**Supplied data**

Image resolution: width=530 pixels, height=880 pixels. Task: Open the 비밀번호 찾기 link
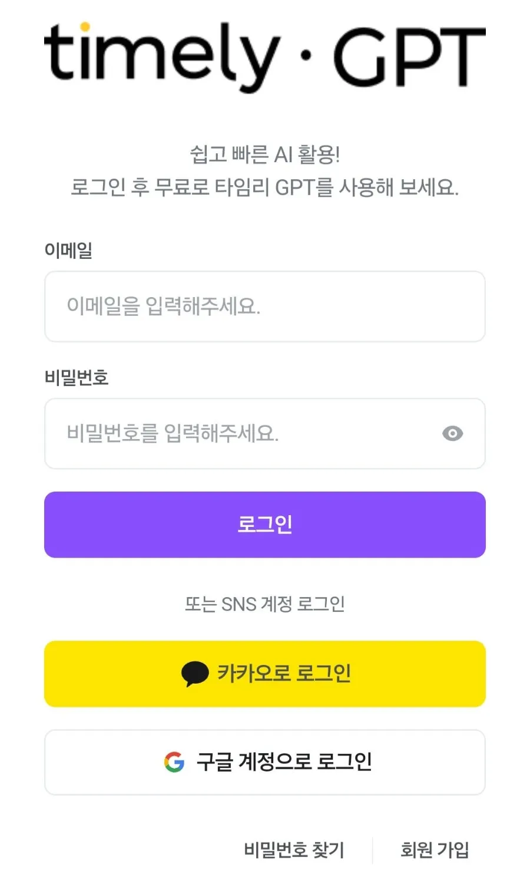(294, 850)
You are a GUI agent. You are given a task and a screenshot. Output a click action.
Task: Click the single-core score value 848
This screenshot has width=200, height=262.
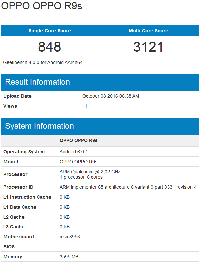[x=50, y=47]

**What the exercise asks**
In the records above, locate the line containing "Task: Click the single-core score value 848", then copy exactly that line and every line after it through the end, omitting pictures.

**Result**
Task: Click the single-core score value 848
This screenshot has width=200, height=262.
[x=50, y=47]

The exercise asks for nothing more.